*SET EXERCISE*: Reproduce the entries below, substituting "desktop agent" for each occurrence of "GUI agent" and leaving everything else unchanged.

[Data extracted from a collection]
- - -

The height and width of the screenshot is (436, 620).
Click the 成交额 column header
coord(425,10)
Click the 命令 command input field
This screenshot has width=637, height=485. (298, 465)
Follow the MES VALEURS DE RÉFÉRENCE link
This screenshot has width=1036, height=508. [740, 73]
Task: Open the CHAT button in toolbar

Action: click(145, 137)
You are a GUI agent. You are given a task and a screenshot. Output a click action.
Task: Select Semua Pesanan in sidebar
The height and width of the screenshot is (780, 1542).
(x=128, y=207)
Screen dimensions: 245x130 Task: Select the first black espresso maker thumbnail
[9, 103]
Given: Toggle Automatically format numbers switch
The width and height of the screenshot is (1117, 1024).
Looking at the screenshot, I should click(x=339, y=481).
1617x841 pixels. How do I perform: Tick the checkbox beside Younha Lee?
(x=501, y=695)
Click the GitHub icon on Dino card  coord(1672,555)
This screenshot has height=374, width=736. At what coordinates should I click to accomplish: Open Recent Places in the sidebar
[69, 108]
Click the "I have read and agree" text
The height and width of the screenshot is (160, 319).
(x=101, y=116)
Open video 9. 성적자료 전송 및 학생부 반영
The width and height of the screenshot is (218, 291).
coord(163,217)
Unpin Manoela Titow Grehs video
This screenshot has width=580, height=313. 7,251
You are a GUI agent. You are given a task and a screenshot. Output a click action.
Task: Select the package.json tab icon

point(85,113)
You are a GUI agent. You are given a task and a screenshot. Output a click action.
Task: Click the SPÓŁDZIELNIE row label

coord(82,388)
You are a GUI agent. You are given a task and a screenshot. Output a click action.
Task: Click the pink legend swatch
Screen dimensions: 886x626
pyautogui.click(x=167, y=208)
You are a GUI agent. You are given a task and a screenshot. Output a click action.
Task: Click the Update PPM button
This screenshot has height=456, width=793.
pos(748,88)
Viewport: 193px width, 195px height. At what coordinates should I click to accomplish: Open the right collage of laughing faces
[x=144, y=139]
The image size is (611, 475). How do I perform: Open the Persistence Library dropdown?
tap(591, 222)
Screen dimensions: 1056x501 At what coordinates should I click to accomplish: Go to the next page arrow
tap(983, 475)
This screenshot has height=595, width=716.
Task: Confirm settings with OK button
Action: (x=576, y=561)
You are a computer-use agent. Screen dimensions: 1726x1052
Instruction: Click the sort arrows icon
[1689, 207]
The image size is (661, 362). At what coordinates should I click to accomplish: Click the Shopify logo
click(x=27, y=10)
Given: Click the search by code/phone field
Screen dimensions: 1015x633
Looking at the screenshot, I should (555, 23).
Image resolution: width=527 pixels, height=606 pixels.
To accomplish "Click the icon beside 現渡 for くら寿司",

- - -

*EXERCISE SOLUTION*:
The height and width of the screenshot is (436, 620).
Click the 成交额 column header
coord(425,10)
Click the 命令 command input field
This screenshot has width=637, height=485. (298, 465)
Follow the MES VALEURS DE RÉFÉRENCE link
This screenshot has width=1036, height=508. [740, 73]
Task: Open the CHAT button in toolbar

Action: click(145, 137)
You are a desktop agent. You are given a task and a screenshot. Output a click action.
Task: Select Semua Pesanan in sidebar
The height and width of the screenshot is (780, 1542).
(x=128, y=207)
Screen dimensions: 245x130 Task: Select the first black espresso maker thumbnail
[9, 103]
Given: Toggle Automatically format numbers switch
The width and height of the screenshot is (1117, 1024).
Looking at the screenshot, I should click(x=339, y=481).
1617x841 pixels. How do I perform: Tick the checkbox beside Younha Lee?
(x=501, y=695)
Click the GitHub icon on Dino card  coord(1672,555)
This screenshot has height=374, width=736. At what coordinates should I click to accomplish: Open Recent Places in the sidebar
[69, 108]
Click the "I have read and agree" text
The height and width of the screenshot is (160, 319).
(x=101, y=116)
Open video 9. 성적자료 전송 및 학생부 반영
The width and height of the screenshot is (218, 291).
coord(163,217)
Unpin Manoela Titow Grehs video
This screenshot has width=580, height=313. 7,251
You are a desktop agent. You are given a task and a screenshot. Output a click action.
Task: Select the package.json tab icon

point(85,113)
You are a desktop agent. You are given a task and a screenshot. Output a click action.
Task: Click the SPÓŁDZIELNIE row label

coord(82,388)
You are a desktop agent. You are given a task and a screenshot. Output a click action.
Task: Click the pink legend swatch
Screen dimensions: 886x626
pyautogui.click(x=167, y=208)
You are a desktop agent. You are given a task and a screenshot. Output a click action.
Task: Click the Update PPM button
This screenshot has height=456, width=793.
pos(748,88)
Viewport: 193px width, 195px height. At what coordinates should I click to accomplish: Open the right collage of laughing faces
[x=144, y=139]
The image size is (611, 475). How do I perform: Open the Persistence Library dropdown?
tap(591, 222)
Screen dimensions: 1056x501 At what coordinates should I click to accomplish: Go to the next page arrow
tap(983, 475)
This screenshot has height=595, width=716.
Task: Confirm settings with OK button
Action: (x=576, y=561)
You are a computer-use agent. Screen dimensions: 1726x1052
Instruction: Click the sort arrows icon
[1689, 207]
The image size is (661, 362). At what coordinates should I click to accomplish: Click the Shopify logo
click(x=27, y=10)
Given: Click the search by code/phone field
Screen dimensions: 1015x633
Looking at the screenshot, I should (555, 23).
Image resolution: width=527 pixels, height=606 pixels.
To accomplish "Click the icon beside 現渡 for くら寿司",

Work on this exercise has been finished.